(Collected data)
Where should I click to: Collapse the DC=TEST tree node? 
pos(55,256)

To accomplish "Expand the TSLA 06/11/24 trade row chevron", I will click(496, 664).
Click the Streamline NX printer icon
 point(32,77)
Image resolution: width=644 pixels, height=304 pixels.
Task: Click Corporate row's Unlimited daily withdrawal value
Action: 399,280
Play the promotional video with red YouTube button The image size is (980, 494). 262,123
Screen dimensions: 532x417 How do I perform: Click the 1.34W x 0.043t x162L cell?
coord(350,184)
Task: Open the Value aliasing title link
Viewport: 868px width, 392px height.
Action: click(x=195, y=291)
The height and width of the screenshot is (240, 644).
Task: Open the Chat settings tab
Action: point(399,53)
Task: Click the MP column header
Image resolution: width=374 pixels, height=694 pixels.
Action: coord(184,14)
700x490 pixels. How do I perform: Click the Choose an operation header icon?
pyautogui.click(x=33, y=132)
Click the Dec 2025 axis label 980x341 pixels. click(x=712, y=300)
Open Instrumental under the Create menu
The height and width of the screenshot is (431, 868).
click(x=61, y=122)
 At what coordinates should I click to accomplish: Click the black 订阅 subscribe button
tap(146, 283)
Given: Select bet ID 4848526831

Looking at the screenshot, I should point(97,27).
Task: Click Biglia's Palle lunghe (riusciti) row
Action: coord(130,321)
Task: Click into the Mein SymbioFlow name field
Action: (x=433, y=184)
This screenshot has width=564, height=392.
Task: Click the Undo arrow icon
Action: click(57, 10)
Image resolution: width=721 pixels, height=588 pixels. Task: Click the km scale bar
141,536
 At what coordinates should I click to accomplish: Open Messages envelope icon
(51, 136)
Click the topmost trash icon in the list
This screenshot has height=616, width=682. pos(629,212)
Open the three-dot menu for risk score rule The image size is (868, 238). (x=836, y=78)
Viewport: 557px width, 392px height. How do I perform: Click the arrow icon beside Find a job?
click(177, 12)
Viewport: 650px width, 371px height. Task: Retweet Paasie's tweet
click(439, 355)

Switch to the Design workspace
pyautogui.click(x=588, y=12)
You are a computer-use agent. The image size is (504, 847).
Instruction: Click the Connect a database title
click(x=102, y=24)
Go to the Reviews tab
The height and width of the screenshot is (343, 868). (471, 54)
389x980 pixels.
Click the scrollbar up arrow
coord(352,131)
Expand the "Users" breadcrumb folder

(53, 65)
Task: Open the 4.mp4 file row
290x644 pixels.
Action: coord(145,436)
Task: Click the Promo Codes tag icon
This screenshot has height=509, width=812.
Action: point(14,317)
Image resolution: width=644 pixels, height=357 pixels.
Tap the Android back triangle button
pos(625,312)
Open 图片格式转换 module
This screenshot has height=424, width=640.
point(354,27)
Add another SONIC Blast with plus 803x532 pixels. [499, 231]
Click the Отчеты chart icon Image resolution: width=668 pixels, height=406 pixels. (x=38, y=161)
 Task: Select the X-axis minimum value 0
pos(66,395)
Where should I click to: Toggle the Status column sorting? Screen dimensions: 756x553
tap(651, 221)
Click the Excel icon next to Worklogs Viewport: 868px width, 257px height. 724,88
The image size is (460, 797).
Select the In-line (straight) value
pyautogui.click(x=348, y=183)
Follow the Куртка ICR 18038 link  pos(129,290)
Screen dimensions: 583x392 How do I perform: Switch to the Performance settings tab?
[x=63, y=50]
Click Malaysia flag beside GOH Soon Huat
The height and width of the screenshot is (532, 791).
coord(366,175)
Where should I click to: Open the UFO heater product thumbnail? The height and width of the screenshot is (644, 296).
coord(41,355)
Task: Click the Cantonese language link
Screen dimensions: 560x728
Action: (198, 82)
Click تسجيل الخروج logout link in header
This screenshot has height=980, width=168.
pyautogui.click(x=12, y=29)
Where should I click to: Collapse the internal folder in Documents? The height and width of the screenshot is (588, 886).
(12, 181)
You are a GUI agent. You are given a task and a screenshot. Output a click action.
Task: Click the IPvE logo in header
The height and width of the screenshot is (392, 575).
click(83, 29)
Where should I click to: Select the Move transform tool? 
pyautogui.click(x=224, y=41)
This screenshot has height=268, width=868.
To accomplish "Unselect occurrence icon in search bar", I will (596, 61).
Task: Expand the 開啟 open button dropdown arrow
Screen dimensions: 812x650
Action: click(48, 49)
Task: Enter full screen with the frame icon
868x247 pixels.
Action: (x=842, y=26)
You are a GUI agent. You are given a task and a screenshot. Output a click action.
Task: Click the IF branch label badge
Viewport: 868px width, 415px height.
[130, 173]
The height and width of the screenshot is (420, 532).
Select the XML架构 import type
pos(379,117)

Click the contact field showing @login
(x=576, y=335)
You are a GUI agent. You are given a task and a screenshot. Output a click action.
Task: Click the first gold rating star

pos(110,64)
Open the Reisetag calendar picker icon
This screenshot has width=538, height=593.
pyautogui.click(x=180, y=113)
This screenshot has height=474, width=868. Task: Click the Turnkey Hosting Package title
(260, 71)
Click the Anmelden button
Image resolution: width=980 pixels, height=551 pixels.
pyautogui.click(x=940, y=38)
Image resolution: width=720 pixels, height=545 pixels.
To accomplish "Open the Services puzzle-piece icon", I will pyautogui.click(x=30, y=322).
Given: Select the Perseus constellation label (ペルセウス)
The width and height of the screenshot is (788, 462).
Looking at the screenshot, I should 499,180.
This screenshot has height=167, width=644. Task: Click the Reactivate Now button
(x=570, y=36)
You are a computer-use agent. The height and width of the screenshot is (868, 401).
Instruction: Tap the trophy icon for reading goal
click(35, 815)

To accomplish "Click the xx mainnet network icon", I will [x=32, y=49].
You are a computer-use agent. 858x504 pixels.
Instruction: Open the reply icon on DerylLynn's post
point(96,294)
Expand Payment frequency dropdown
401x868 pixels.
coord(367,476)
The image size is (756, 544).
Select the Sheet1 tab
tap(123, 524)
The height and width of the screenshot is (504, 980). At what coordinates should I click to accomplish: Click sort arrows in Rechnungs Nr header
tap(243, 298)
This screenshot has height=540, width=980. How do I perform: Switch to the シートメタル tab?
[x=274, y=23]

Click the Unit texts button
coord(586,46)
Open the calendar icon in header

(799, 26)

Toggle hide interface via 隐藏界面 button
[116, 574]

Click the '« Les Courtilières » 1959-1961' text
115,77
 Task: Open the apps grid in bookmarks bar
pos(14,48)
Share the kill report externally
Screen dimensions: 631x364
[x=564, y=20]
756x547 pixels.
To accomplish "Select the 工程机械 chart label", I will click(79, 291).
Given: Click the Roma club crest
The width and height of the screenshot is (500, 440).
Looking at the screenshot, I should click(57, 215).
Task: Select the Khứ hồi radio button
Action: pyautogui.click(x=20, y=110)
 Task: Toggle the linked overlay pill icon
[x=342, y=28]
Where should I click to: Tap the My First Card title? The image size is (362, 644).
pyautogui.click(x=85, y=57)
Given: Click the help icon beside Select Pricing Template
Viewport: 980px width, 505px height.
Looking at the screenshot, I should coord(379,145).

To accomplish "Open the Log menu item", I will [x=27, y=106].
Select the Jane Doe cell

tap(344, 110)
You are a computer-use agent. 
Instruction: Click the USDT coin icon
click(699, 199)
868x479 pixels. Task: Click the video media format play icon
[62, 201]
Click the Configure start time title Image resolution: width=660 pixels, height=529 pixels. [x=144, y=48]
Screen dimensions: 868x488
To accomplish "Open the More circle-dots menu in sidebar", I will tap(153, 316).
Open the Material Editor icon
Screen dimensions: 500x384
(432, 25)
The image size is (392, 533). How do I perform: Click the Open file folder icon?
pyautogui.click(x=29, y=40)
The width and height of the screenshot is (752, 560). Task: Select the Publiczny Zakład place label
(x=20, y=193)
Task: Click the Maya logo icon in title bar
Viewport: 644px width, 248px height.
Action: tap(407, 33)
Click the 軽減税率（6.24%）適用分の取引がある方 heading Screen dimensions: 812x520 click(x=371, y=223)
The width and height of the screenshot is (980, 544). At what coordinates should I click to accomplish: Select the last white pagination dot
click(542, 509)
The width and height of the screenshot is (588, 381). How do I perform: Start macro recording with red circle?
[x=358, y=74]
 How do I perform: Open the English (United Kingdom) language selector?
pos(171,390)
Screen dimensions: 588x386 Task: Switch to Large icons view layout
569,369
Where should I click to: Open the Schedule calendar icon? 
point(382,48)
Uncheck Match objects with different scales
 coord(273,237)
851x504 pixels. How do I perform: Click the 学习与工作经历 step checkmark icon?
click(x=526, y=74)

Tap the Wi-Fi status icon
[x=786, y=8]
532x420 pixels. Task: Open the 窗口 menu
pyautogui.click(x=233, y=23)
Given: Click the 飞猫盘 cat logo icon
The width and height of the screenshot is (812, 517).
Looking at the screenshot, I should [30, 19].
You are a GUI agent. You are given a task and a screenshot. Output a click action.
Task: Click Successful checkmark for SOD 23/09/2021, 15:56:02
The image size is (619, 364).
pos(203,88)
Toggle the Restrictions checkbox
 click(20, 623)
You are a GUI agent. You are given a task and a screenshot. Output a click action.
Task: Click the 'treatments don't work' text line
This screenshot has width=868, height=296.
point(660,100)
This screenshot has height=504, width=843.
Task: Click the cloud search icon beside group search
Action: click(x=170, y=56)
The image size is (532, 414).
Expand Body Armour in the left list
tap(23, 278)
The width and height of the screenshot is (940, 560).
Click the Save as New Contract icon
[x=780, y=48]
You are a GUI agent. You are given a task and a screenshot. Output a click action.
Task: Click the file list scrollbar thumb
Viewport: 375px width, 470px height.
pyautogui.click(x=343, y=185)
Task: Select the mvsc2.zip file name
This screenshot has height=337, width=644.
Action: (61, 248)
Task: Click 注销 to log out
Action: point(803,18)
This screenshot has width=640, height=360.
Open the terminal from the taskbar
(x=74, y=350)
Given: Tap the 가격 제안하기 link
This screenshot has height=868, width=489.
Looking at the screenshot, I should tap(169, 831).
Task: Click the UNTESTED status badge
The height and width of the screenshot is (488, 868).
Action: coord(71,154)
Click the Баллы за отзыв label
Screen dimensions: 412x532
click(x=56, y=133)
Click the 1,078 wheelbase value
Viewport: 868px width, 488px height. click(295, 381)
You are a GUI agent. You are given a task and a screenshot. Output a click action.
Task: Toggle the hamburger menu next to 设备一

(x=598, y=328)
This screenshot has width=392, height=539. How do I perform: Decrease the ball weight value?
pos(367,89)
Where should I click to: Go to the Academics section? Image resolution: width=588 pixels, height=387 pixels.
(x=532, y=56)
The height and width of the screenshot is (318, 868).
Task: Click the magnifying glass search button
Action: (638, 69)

WORK REQUEST: The lines holding the word "computer" are the answer. Find them in the entries and copy them.

EXPECTED OUTPUT:
You are a computer-use agent. The image size is (504, 847).
You are a computer-use agent. The height and width of the screenshot is (868, 401).
You are a computer-use agent. 858x504 pixels.
You are a computer-use agent. 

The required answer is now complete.